In Funny People, it emerges that the central character George went into comedy in a bid to win his father’s approval. So what prompted Adam’s own choice of career? “I’m sure everyone’s got their back story,” he says, smiling. “I don’t come from a place where I was tortured and needed to let something out. I came from a very happy home – a little out of control at times, but my family all liked to be funny. I liked it the most when my father laughed at my stuff in real life – it wasn’t like I wanted his approval, but I was just happy that he was happy. My mother was very encouraging – ‘Yes, yes, you’re wonderful Adam’ – but my father was always like, ‘I think you’re gonna maybe be a funny salesman…’”
What did his fellow cast members’ parents think about their decision to go into showbiz? “Sure, it’s nice to have my mother’s approval, even though she still doesn’t really give it to me,” laughs Leslie. “I hope to have it one day.”
“My parents were pretty supportive,” muses Jonah, who’s perhaps best known for his memorable turn in Superbad. “My dad made it very clear that I would not receive a dollar from him ever, and he was like: ‘I just want you to be happy, but know that you have to support yourself.’ So it was a risk, but now they’re really psyched, because there were a few years where it looked like I wasn’t going to amount to very much – I think they were relieved that I came out of that with a really hard work ethic and succeeded at what I was trying to do and what made me happy.”

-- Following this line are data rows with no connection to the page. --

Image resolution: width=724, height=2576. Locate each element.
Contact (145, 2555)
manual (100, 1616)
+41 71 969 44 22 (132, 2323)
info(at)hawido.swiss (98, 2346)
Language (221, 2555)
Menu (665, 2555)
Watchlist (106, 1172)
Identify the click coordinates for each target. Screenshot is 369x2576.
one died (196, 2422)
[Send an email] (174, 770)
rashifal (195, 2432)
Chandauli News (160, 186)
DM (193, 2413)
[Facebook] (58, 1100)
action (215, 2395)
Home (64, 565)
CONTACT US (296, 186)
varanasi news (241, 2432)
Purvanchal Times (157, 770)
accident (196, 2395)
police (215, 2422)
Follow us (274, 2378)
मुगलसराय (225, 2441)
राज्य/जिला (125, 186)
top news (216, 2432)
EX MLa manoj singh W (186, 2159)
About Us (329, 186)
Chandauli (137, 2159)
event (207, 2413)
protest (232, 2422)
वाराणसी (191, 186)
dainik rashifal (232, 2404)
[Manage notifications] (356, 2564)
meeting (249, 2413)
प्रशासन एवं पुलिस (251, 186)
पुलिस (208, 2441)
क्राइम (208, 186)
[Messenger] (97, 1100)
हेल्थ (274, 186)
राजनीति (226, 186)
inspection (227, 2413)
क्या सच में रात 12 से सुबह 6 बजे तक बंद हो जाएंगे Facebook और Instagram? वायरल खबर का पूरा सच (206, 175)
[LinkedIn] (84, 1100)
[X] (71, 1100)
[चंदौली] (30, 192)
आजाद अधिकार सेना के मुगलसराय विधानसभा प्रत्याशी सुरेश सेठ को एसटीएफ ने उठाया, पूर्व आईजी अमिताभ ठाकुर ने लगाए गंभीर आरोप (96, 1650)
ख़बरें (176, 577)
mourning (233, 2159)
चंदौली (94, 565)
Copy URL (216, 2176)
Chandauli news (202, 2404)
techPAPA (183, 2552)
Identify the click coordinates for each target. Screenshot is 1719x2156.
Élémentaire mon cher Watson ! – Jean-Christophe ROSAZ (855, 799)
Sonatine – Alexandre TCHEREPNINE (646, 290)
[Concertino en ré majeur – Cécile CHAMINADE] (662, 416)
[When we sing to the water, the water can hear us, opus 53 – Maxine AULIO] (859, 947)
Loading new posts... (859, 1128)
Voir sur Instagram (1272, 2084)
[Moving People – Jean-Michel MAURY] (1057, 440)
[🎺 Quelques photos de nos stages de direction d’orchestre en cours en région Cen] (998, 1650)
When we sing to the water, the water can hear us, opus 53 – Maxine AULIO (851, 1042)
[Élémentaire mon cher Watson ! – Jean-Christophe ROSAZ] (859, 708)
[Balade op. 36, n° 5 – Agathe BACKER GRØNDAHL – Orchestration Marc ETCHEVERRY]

Though it looks as though the whole cast must have had a blast on set, Adam insists they remained very focused. “There was improv, but it wasn’t like we were goofy and saying, ‘Let me try this and that’. Judd was very focused with where he wanted the scenes to go and how he wanted to get there,” he reveals. “We all came up with our own stuff on occasion, and if it fit we were happy and if it didn’t fit he would guide us in a different direction. So it wasn’t a free for all. We weren’t just saying, ‘I feel like doing this today, this’ll be a laugh, let me grab this banana and throw it…’”
That’s not to say that some sequences – such as Adam and Leslie’s on-screen love scene – didn’t cause much hilarity. “That was funny,” giggles Leslie.
“Yeah, there was nervous laughter when Judd said ‘Please eat out my wife,’” grins Adam, as the assembled journalists crack up. “Everybody laughed and laughed.”
Though Funny People is as amusing as any of Judd’s previous comedies (and packed full of the laddish banter we’ve come to expect), some of the more dramatic scenes are surprisingly emotional, allowing Adam to show off his versatility as an actor. Was the movie a deliberate attempt to broaden his appeal? “I like the movies I’ve done in the past – I worked really hard at those – and it was not a conscious effort to say I need to broaden my audience,” says Adam. “It’s just that this is the movie Judd wrote, I was excited to do a movie with Judd, and whoever clicks with it I’m happy to click with.”
And does he hope to win an Oscar for this one? “Let me answer – I do,” Jonah butts in jokily. “If it happens for me, yeah. That would be nice.” And Adam? “I don’t really think about that. That would be hilarious if it ever happened.”